Promoter sequence variants of LIGHT are associated with female vascular dementia.

LIGHT (homologous to L ymphotoxins, exhibits I nducible expression, and competes with herpes simplex virus G lycoprotein D for H erpes virus entry mediator, a receptor expressed by T lymphocytes) is implicated in the inflammation by disrupted T cell homeostasis, primarily at a transcriptional level. We investigated the association of LIGHT promoter with ischemic stroke and vascular dementia induced by such inflammation. We determined transcription factor binding sites altered by promoter SNPs using transcription factor prediction programs. Six common haplotypes composed of the selected SNPs (C-770T, G-607T, G-543A, and A-399G) were used for the assay of reporter activity.
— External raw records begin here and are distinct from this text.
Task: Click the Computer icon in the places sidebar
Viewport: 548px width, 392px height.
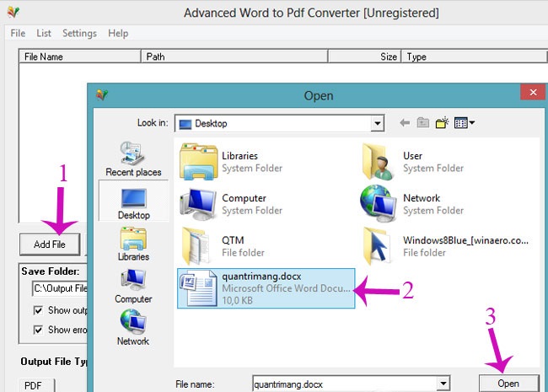Action: pyautogui.click(x=133, y=287)
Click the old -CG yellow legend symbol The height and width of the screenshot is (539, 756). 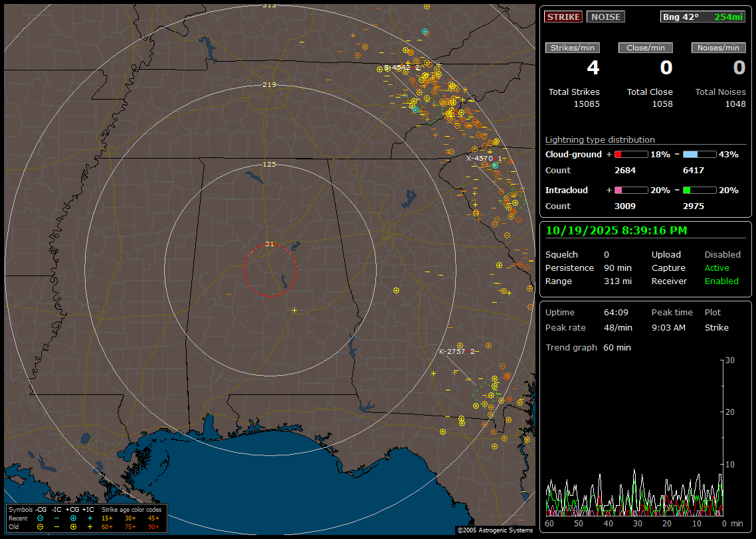coord(41,526)
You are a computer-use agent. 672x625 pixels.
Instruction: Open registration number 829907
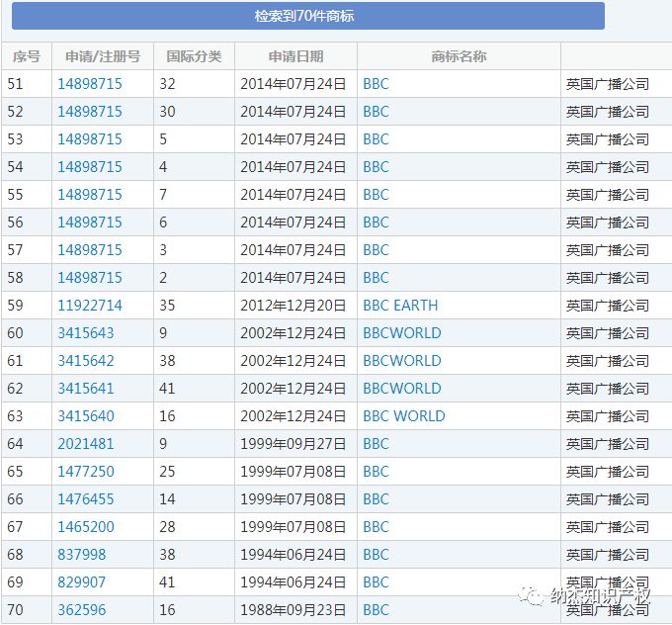82,582
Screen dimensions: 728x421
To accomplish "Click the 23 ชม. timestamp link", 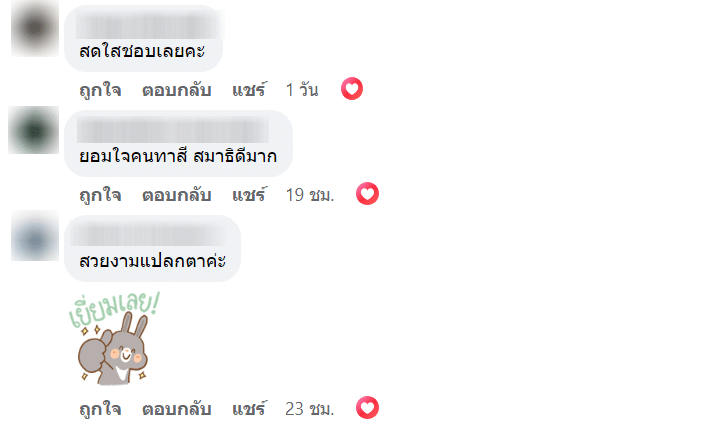I will (309, 409).
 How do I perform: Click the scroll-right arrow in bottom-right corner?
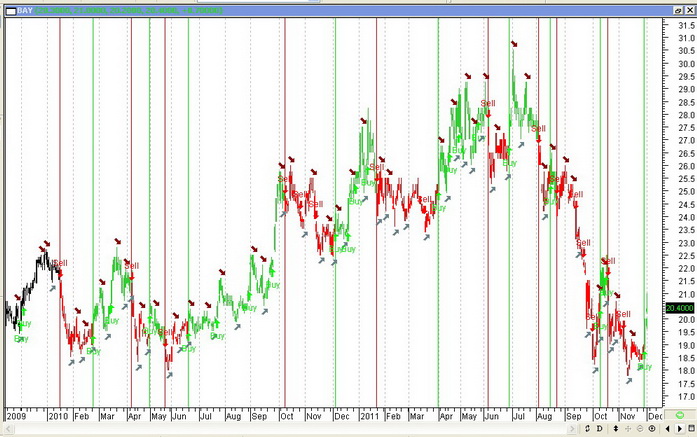point(679,429)
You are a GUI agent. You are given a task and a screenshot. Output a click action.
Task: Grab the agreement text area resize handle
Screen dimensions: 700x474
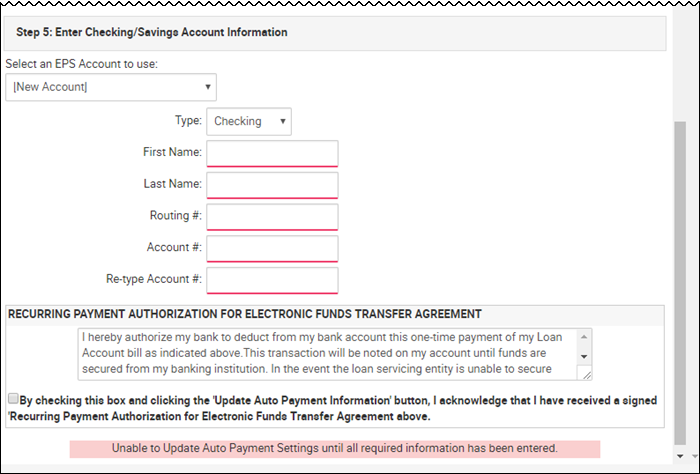click(586, 375)
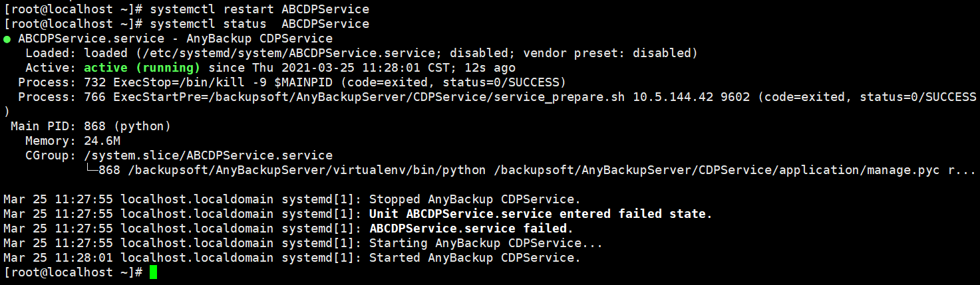Image resolution: width=980 pixels, height=285 pixels.
Task: Click the bold 'ABCDPService.service failed.' log entry
Action: tap(471, 229)
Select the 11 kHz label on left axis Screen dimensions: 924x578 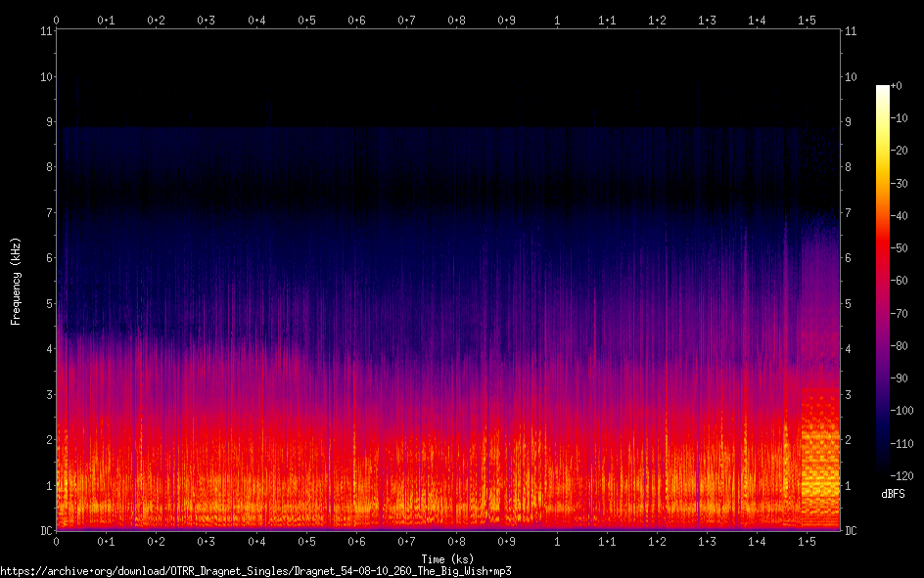click(x=46, y=31)
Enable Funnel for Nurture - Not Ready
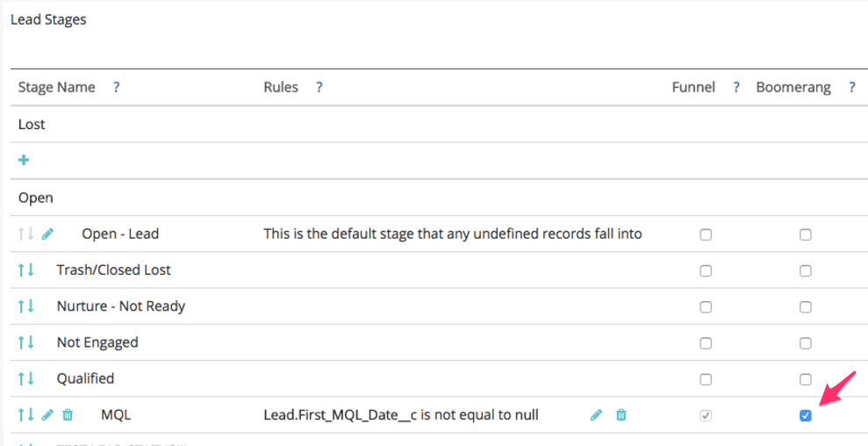The height and width of the screenshot is (446, 868). [x=706, y=307]
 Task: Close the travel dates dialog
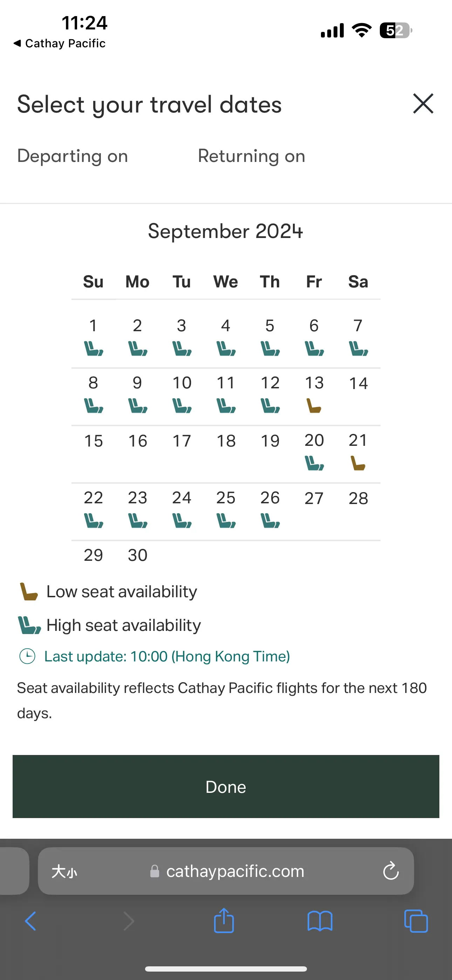[423, 103]
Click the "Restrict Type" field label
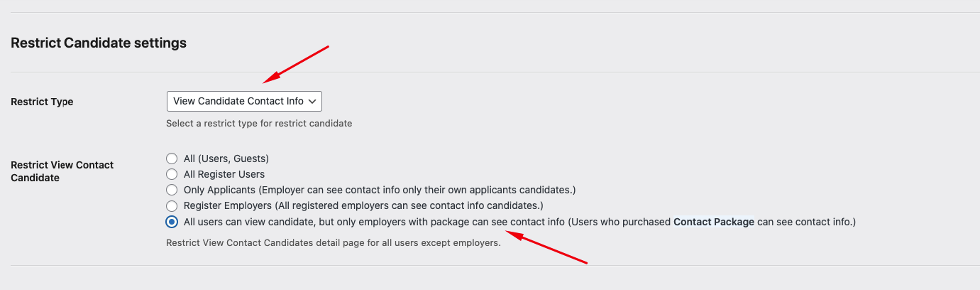The width and height of the screenshot is (980, 290). pyautogui.click(x=42, y=102)
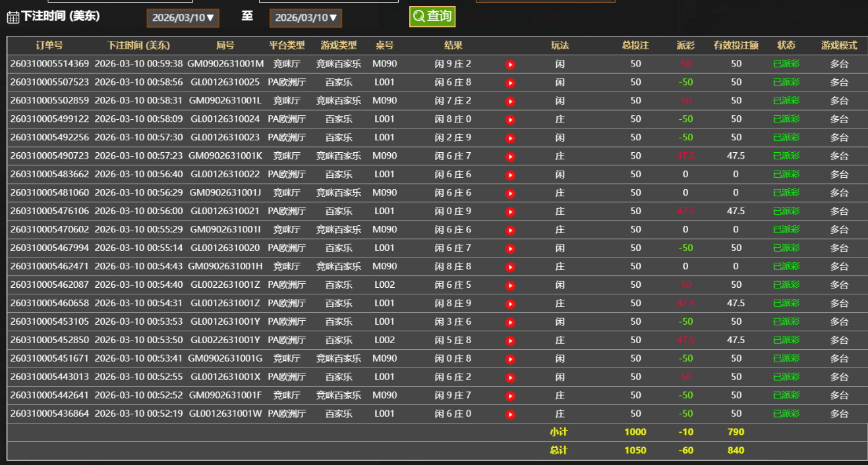
Task: Click play icon for round GM0902631001F
Action: [510, 397]
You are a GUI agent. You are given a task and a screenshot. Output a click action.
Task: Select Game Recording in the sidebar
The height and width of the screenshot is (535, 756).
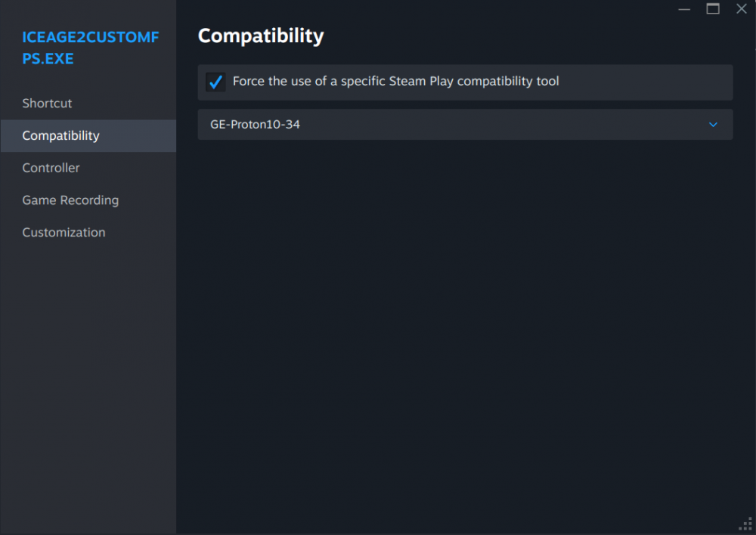[x=70, y=200]
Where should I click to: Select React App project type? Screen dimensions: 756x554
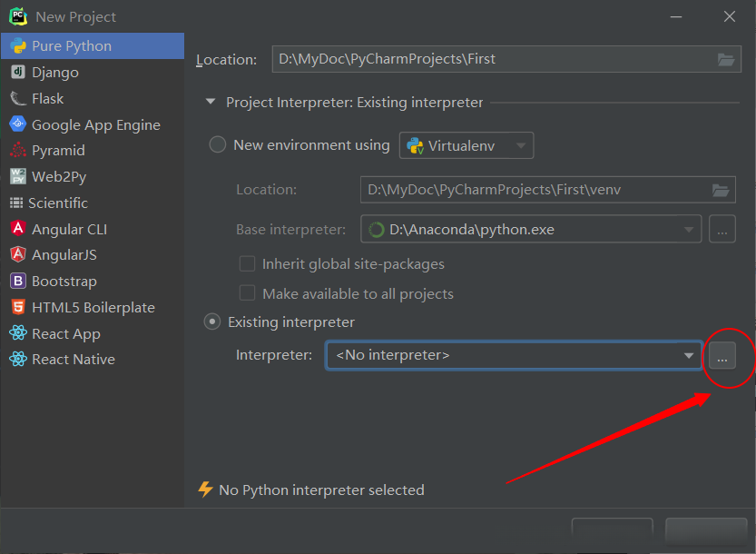click(65, 333)
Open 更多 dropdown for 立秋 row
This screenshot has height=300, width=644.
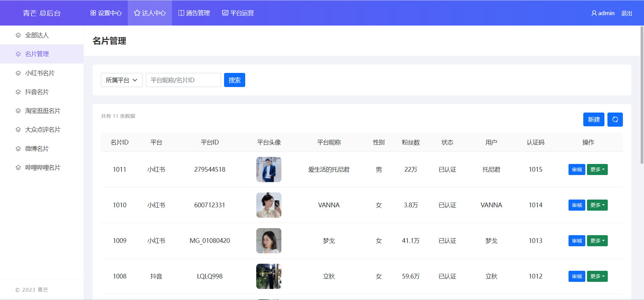click(597, 276)
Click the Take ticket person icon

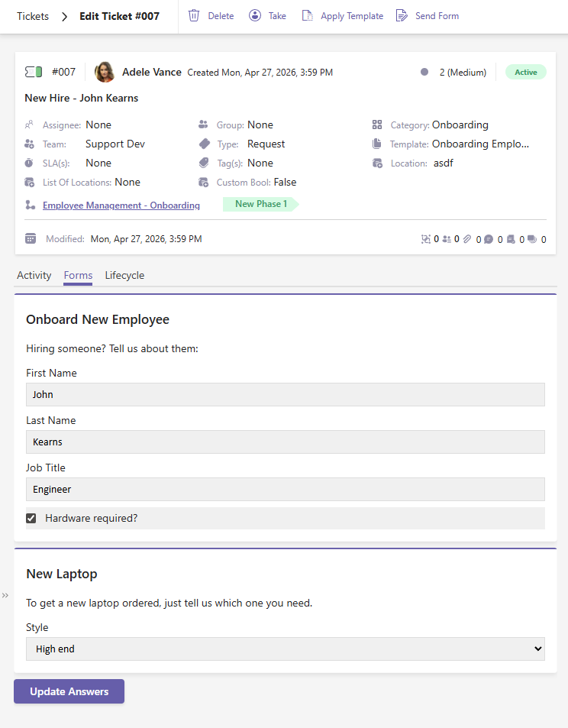pyautogui.click(x=255, y=16)
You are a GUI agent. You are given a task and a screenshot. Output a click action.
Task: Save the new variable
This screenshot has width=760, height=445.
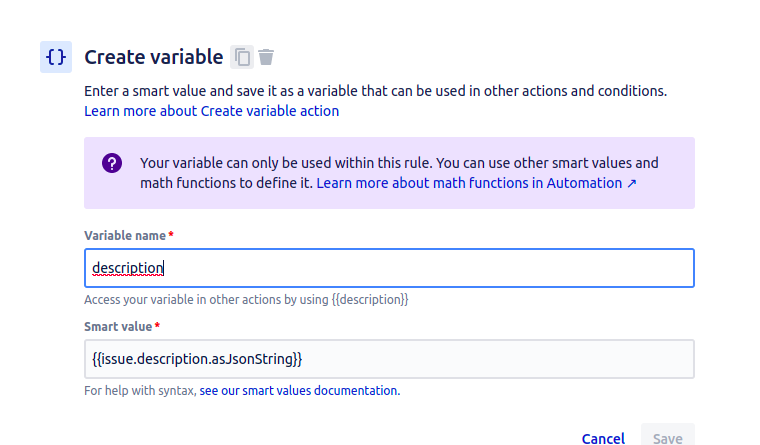(x=667, y=436)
The most frequent haplotype construct, CGGA, induced the highest luciferase activity. The haplotype TTGA showed the lowest expression with 0.39-fold activity (P < 0.001) of CGGA. The substitution from C to T at the locus of C-770T (TGGA) decreased the reporter activity by 47% (P < 0.001). The SNPs and haplotypes were further investigated to see their association with ischemic stroke and vascular dementia in 455 controls and 478 patients. Significant association with vascular dementia was shown in the allele T of C-770T (odds ratio [OR] = 1.54; P < 0.05) and the haplotype TTGA (OR = 10.59; P < 0.05) in females. We concluded that the allele T of C-770T and the haplotype TTGA of the promoter SNPs in LIGHT gene might decrease the expression of LIGHT and subsequently increase the susceptibility to vascular dementia in females.